***** Source data *****

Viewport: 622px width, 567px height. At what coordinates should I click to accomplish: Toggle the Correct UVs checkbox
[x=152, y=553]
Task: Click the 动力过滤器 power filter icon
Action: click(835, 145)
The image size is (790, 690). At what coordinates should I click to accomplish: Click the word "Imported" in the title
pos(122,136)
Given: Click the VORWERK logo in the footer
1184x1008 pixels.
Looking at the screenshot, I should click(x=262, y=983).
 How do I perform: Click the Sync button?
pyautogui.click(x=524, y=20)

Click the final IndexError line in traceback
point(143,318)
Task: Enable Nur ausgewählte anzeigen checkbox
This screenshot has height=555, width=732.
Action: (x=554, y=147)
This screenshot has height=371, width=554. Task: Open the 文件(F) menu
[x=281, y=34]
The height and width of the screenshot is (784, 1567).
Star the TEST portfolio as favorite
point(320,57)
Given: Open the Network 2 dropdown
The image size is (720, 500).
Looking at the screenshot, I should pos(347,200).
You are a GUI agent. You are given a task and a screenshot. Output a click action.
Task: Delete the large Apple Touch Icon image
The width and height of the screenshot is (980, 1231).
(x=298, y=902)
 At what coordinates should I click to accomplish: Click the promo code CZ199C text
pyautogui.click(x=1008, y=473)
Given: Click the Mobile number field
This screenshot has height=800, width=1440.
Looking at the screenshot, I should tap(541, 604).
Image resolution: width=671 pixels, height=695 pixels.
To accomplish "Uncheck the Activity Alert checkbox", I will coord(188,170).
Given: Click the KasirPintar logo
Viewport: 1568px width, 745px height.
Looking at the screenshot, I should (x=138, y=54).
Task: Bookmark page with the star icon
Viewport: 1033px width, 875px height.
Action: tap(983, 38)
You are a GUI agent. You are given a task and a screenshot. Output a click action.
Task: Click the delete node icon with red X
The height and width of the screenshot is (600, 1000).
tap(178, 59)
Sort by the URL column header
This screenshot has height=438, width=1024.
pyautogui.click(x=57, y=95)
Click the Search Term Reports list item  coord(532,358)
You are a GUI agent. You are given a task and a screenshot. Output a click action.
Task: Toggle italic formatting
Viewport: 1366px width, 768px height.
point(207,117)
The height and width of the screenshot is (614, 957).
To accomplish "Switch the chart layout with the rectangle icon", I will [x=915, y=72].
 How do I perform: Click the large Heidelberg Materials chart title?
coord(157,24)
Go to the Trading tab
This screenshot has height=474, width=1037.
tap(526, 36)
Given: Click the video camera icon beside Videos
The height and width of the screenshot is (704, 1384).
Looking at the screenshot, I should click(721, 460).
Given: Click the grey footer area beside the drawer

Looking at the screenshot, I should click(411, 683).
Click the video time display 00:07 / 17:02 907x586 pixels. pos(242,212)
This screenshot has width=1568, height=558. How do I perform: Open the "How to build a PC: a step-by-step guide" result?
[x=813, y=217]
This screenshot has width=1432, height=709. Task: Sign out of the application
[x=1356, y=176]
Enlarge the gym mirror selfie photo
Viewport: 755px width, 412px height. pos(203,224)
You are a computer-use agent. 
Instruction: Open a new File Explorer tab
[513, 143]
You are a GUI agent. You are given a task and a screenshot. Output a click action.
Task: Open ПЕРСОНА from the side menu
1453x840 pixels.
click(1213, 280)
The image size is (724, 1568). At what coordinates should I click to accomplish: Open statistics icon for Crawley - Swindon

*****

__The problem__
Starting from the records above, copy each line where the string "logo" is found.

__Completed task__
Given: Click the VORWERK logo in the footer
Given: Click the KasirPintar logo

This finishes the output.